RARS is classified as a low risk MDS. In this sub type there are less than 5% abnormal blast cells in the bone marrow and no blasts found in the circulating blood. The liver and spleen in this subtype may show evidence of iron overload.

Signs that the disease may be progressing may include frequent infections, bleeding (e.g. from the nose or gums), bruising and the need for more frequent blood transfusions. 

Do we know what causes MDS?

We do not know the cause of most cases . We do know however, that MDS occurs as a result of a gene mutation at a cellular level. Any incident that damages the genetic material of the body can potentially cause a mutation that may contribute to the development of MDS. Examples of these incidents may include:

  • Ageing
  • Obesity
  • Chemicals
  • Pre-existing bone marrow condition
  • Cigarette smoking
  • Cytotoxic chemotherapy
  • Radiation
  • Rare genetic or family history

MDS is not infectious and cannot be transmitted from one person to another.

Who does RARS affect?

The majority of people diagnosed with this subtype of MDS are generally older with the average age being 60-73. This subtype of MDS affects women and men equally.

How is RARS treated?

RARS is generally managed using the “watch and wait” approach with supportive care if or when required.  

Watch and Wait involves regular monitoring of blood and general health. No intervention is needed unless the person begins developing signs and symptoms of the disease indicating it is progressing.
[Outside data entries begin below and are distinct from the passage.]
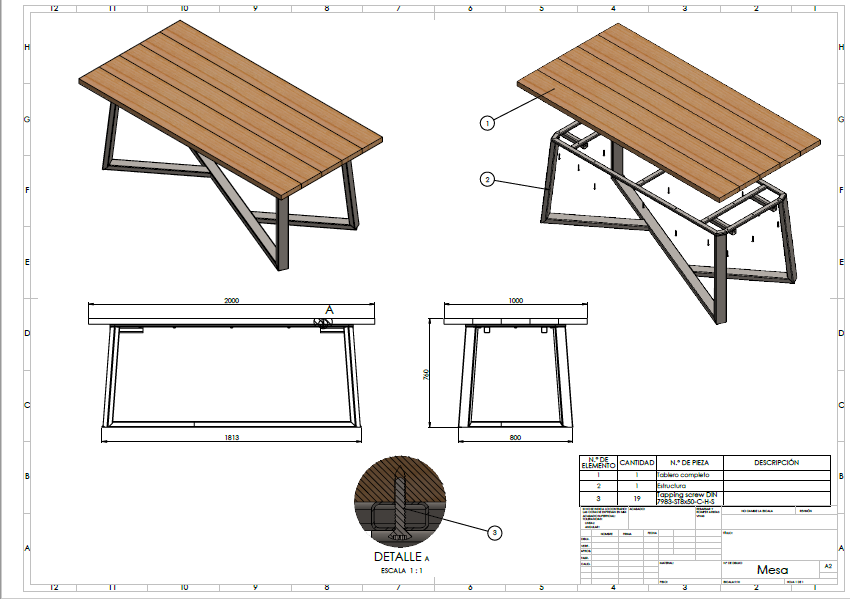The height and width of the screenshot is (599, 850).
Task: Select the DESCRIPCIÓN column header
Action: [775, 463]
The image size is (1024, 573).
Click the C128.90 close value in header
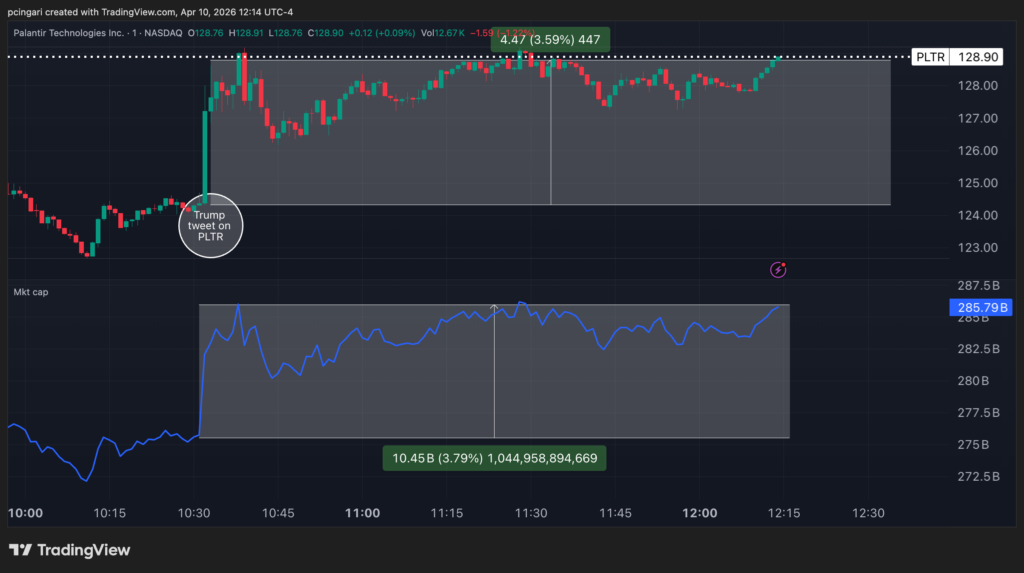[x=325, y=33]
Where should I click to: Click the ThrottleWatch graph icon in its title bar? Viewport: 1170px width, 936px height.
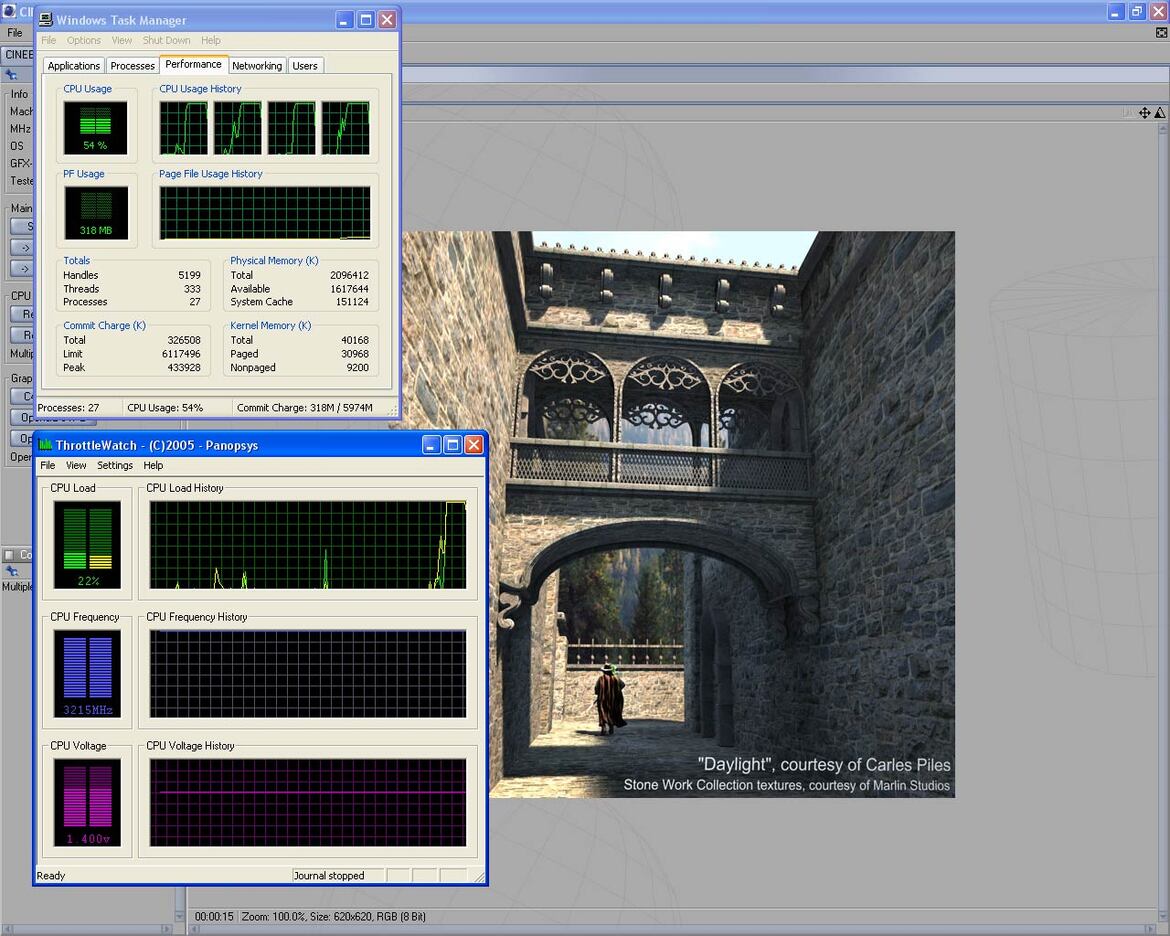pos(44,446)
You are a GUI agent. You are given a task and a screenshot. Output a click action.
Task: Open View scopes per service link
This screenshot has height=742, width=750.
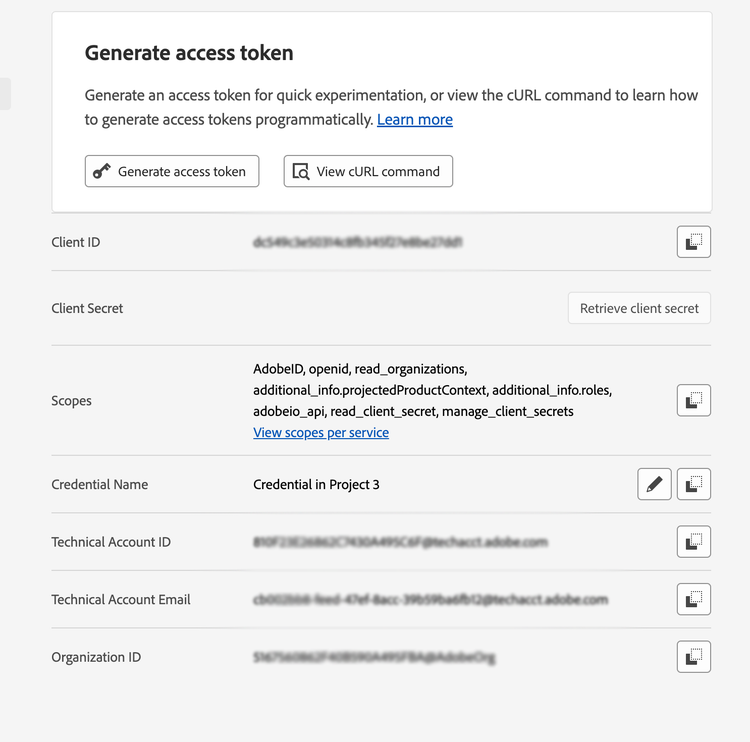pos(321,433)
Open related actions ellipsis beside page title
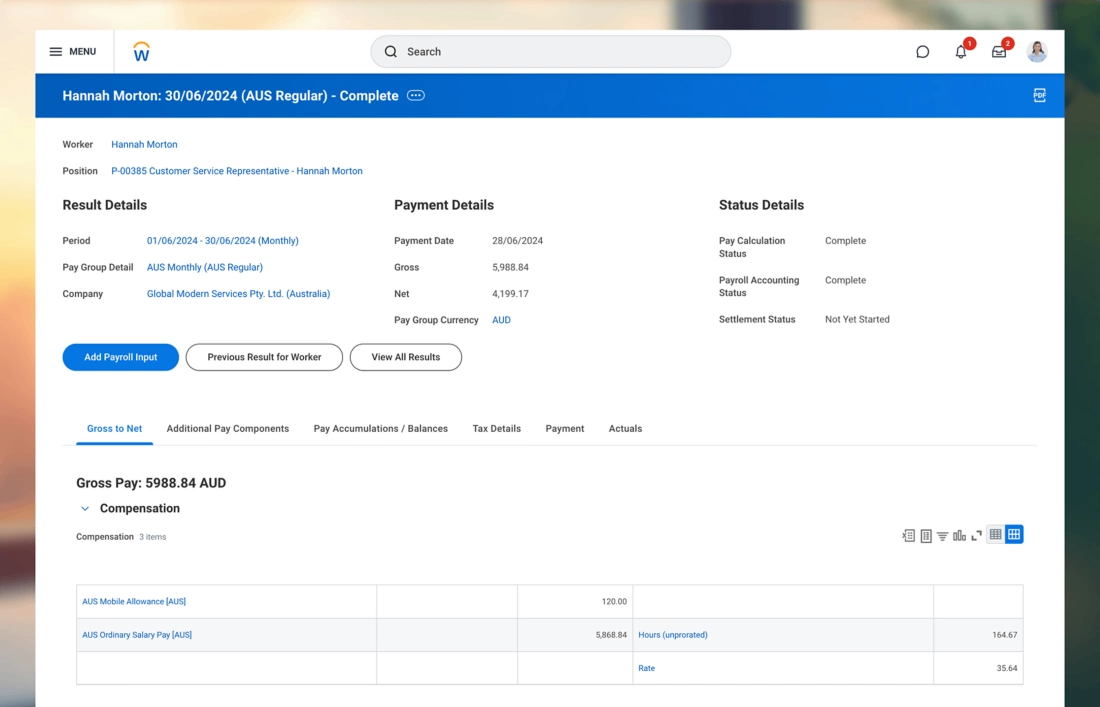The image size is (1100, 707). click(416, 96)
Supportive care refers to the administration of therapies to alleviate symptoms of the disease or to manage the side-effects of the therapies. Supportive care is aimed at improving the person’s quality of life and may even extend the person’s life. Supportive care therapies may include:

  • Blood and platelet transfusions – MDS may lead to a reduction in the number of circulating blood cells. Transfusing blood products may be required to alleviate symptoms and to improve overall health.
  • Antibiotics – people who have a reduced immune system from MDS may be at an increased risk of developing severe infection. The considered use of antibiotics can prevent a simple infection becoming life-threatening.
  • Iron chelation therapy – red blood cells contain iron and when people with MDS require ongoing blood transfusions, they can build up excess iron in their bodies (iron overload) which can be damaging to body organs. Therapies may be administered that help remove the excess iron from the body.

Supportive care maybe the most appropriate treatment for older people or those with other health problems. This is mainly due to this group of people being unable to tolerate the stronger treatments used for MDS. Supportive care does not aim to treat the disease but can help  alleviate symptoms such as shortness of breath and symptoms of bruising or bleeding.

The only therapy available in Australia for treating MDS, Azacitidine, has been shown to be effective in people with Intermediate-2 and high risk MDS. Studies have shown that people with low risk and Intermediate–1 MDS, have better outcomes using the ‘Watch and Wait’ with supportive care strategy.

Is there a cure?

For younger people, a stem cell transplant is an option and is the only known cure for MDS in a small number of people.  Your doctor will discuss all treatment options suitable to your particular situation with you and your loved ones and gain your consent prior to the commencement of any treatment.

How do Clinical Trials help?

Treatments are being revised regularly as new research becomes available.  Research in the laboratory opens the possibility for clinical trials in the hospital setting. This may give a person access to new treatments before otherwise available and approved by the government. Clinical trials have specific criteria to ensure the safety of the person from the new treatment; this then helps to ensure credible results. Through clinical trials, people can help others by contributing to medical research and future treatments.